Reuters/USA Today Sports
Colts quarterback Andrew Luck watches the action Saturday from the sideline at Lucas Oil Stadium.

INDIANAPOLIS — Andrew Luck was unique.

He loved football. He loves life even more.

So when the 29-year-old Luck thought another long, laborious comeback journey jeopardized his future plans, he believed walking away from the sport and potentially hundreds of millions of dollars was the only logical choice.

“For the last four years or so, I’ve been in this cycle of injury, pain, rehab — injury, pain, rehab — and it’s been unceasing, unrelenting, both in season and off season,” Luck said following Saturday night’s loss to the Chicago Bears. “I felt stuck in it, and the only way I see out is to no longer play football. It’s taken my joy of this game away.”

The announcement and the timing — two weeks before the Indianapolis Colts’ season opener against the Los Angeles Chargers — shocked the football world.

But this was not a spur of the moment decision.

See also: Troy Aikman rips radio host’s ‘total BS’ comments on Andrew Luck’s sudden retirement

After three injury-plagued seasons, Luck returned last year with a new perspective about the physical pain, mental fatigue and emotional agony it took to keep fighting his way back.

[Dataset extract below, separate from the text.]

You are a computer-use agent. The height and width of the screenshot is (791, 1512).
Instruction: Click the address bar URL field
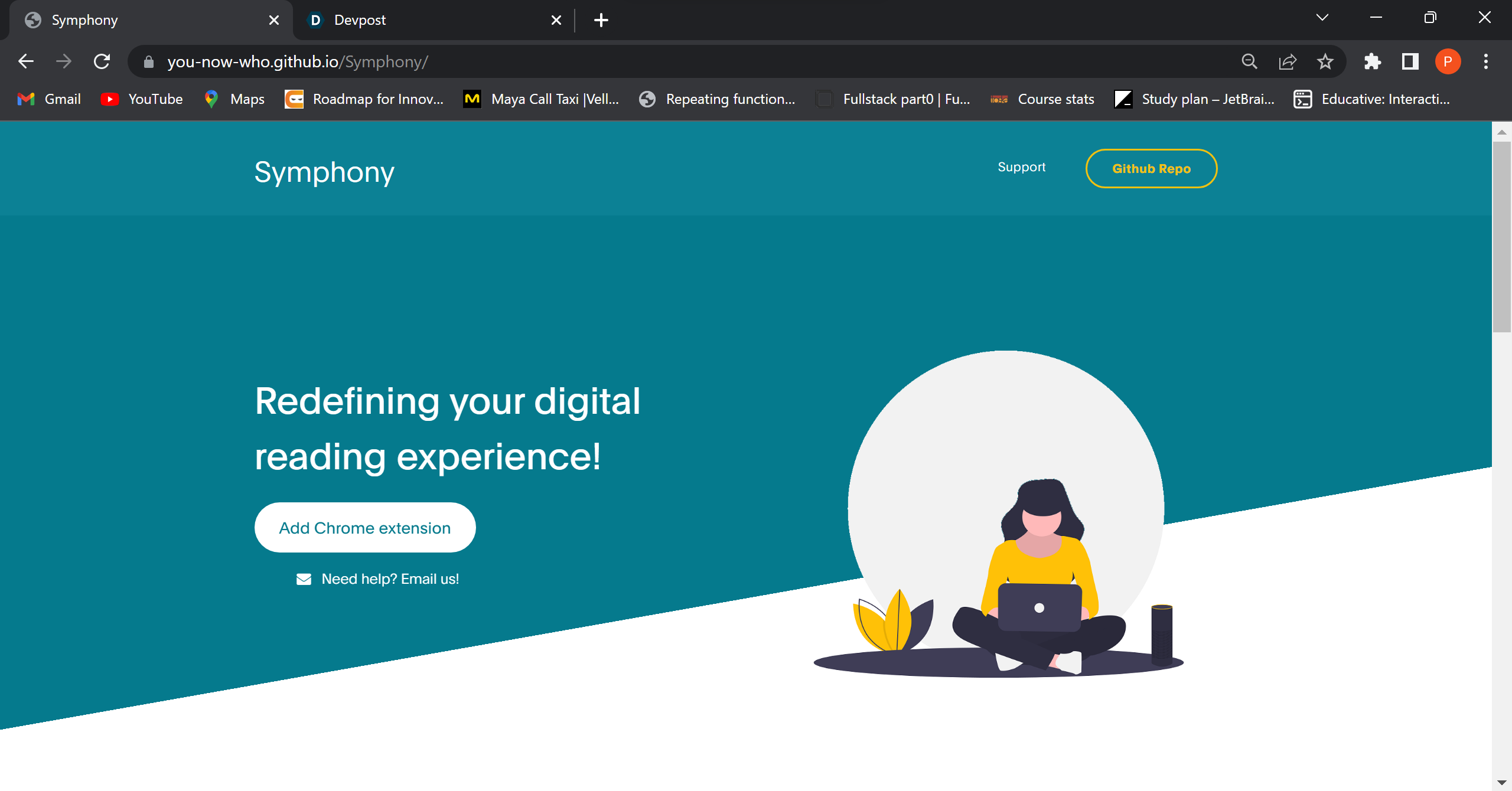pos(650,61)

Late last summer, he described his state of mind throughout the continual rehab with words such as ‘sad,’ ‘miserable’ and ‘scared.’

Last month, as the lingering pain in his lower left leg forced him off the practice field yet again, Luck told reporters he promised himself after playing through the shoulder pain in 2016 and missing the entire 2017 season, he would be honest with himself, his coaches, teammates and the organization about how his body felt.

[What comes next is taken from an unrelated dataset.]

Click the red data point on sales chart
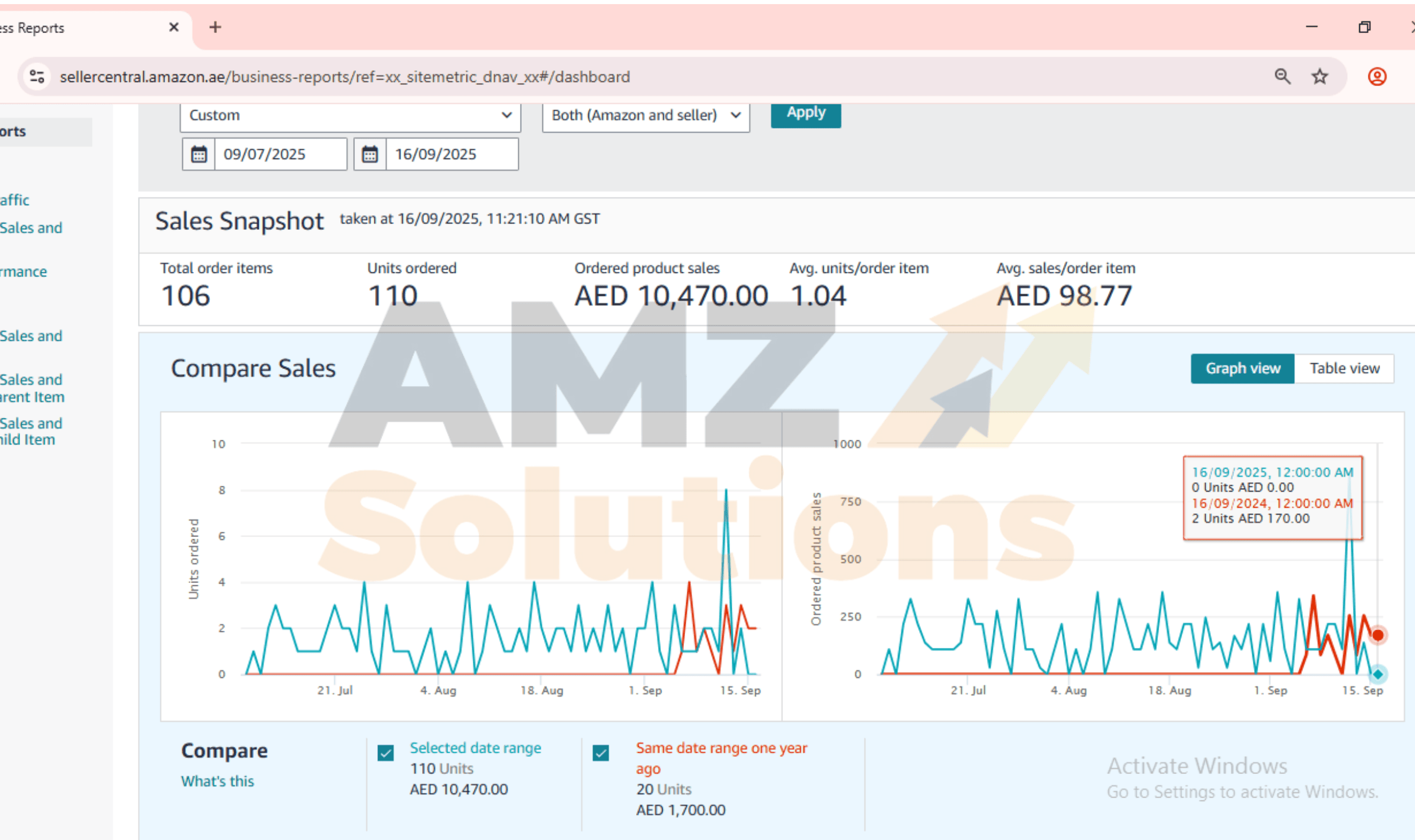Image resolution: width=1415 pixels, height=840 pixels. click(1378, 635)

At the time, Luck said he thought even limited practices were detrimental to himself and the team.

While some fans booed Luck as he left the field Saturday night, other players supported him. They understand how dangerous and debilitating the sport can be, which is why some are quitting at earlier ages.

Luck just happens to be the biggest name yet on that expanding list.

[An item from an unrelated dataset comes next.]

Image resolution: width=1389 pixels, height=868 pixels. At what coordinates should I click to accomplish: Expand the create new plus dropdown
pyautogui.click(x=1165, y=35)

“I think it takes an immense amount of courage, an immense amount of self-reflection and a lot of guts to do what he is doing,” Houston defensive end J.J. Watt said. “I am sure people have their ways of looking at it and their ways of trying to say what they would do in his shoes. But the truth is, no one is in his shoes. Nobody has to go through what he has had to go through. Nobody has been through the rehab and the injuries. ... I respect the hell out of it. I think it takes a whole lot to walk away from a ton of money like that.”

Read: Colts QB Andrew Luck hears boos after his stunning retirement: ‘It hurt’

Colts owner Jim Irsay estimates Luck could have made as much as $500 million if he lasted as long as Brett Favre, Tom Brady or Peyton Manning, Luck’s predecessor.